Importantly, the request was not made so that the child could give evidence or tell the judge what parenting arrangements he wanted.

Instead, the child simply wanted to meet the person who would be making decisions about his future.

According to the evidence before the Court, the child explained that he did not think he could trust someone to make such important decisions if he had never met them. He was not concerned that his views would not be heard. Rather, he wanted reassurance from meeting the judge.

It was a thoughtful and mature request from a nine-year-old.

Why the Court Refused the Application

Justice Behrens expressed genuine sympathy for the child and acknowledged how understandable his request was.

However, judges can only exercise powers that Parliament has given them. The Court found that there was no provision in the legislation or the Court Rules authorising a judge to meet a child simply to provide reassurance or explain the Court process.

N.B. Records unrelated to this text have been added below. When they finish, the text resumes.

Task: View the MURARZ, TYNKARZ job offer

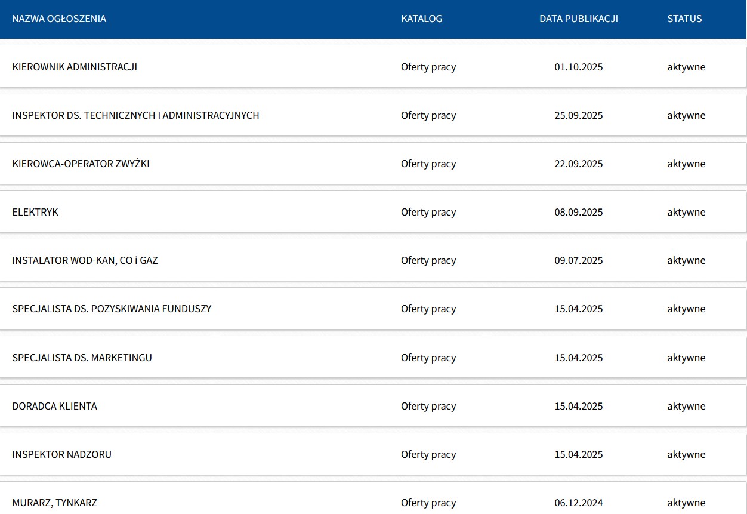Action: (54, 503)
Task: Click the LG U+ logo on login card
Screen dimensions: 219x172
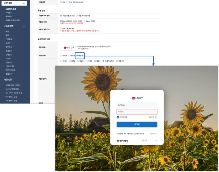Action: (x=137, y=98)
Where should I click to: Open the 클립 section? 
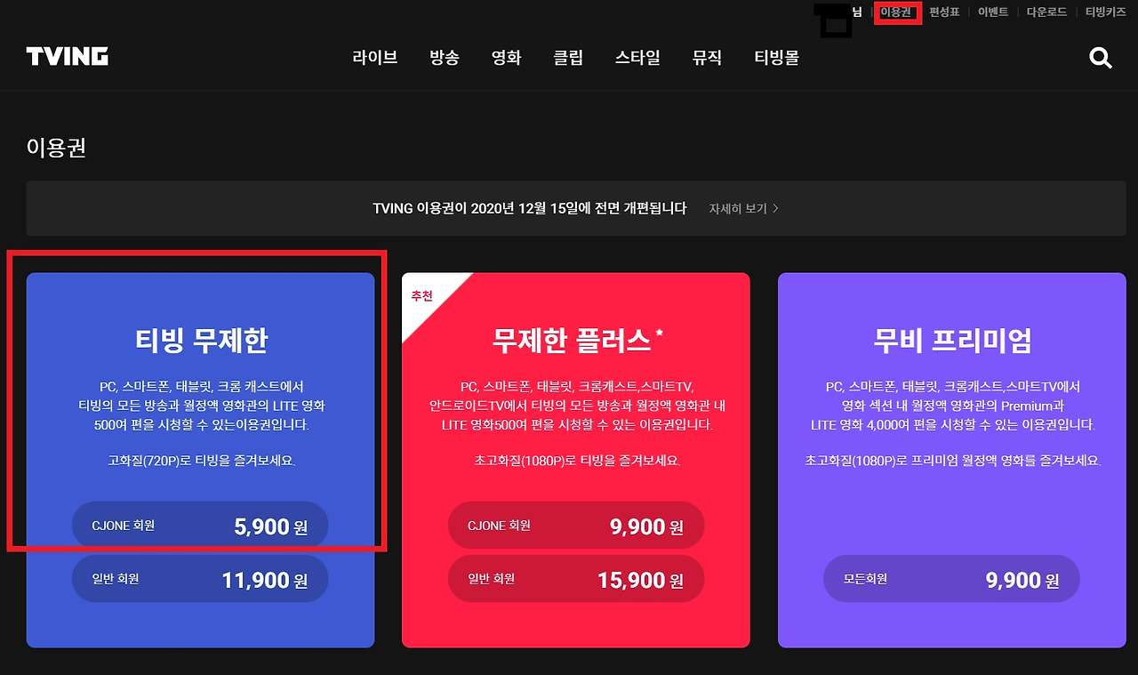point(568,58)
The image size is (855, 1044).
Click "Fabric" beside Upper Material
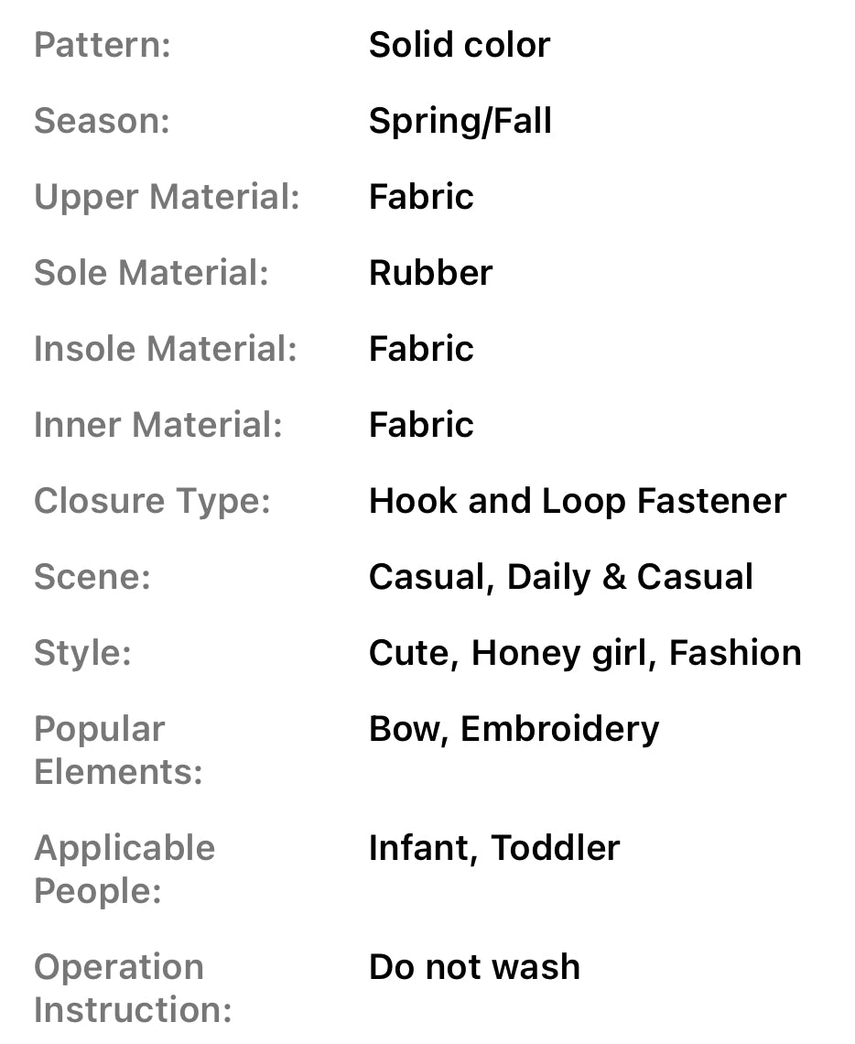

The Court considered several possible sources of power, including sections 100B and 102NJ of the Family Law Act 1975, but concluded that none authorised the meeting sought by the ICL.

Because the Court found it had no power to make the order, the application was dismissed.

Even If the Court Had the Power…

Justice Behrens went on to explain that, even if such a power existed, she would have been reluctant to exercise it without evidence from an appropriately qualified child expert that the meeting would be in the child’s best interests.

The Court identified a number of potential risks, including:

  • the child saying something that could affect the judge’s decision-making;
  • the child becoming distressed;
  • another child feeling excluded or treated differently;
  • parents seeking to rely on the child’s reaction after the meeting; and
  • creating unrealistic expectations about the judge’s role.

These concerns demonstrate why Australian family law generally avoids placing children directly into the litigation process.

How Children’s Voices Are Heard

The decision does not mean children’s views are ignored.

Australian family law provides several mechanisms to ensure children’s voices are heard in an age-appropriate way without requiring them to meet the judge directly.

These can include:

  • an Independent Children’s Lawyer;
  • family reports prepared by psychologists or social workers;
  • reports from other appropriately qualified experts; and
  • evidence about the child’s views gathered through those professionals.

The Court also referred to the Federal Circuit and Family Court’s Kids’ Corner resources, which are designed to help children better understand the Court process.

A Compassionate Judgment

One of the most striking aspects of the judgment is the compassion shown by Justice Behrens.

Her Honour described the child as “remarkable”, noting the courage it took to make the request and observing that he was motivated not by wanting to influence the outcome, but by wanting to build trust in the person making decisions about his life.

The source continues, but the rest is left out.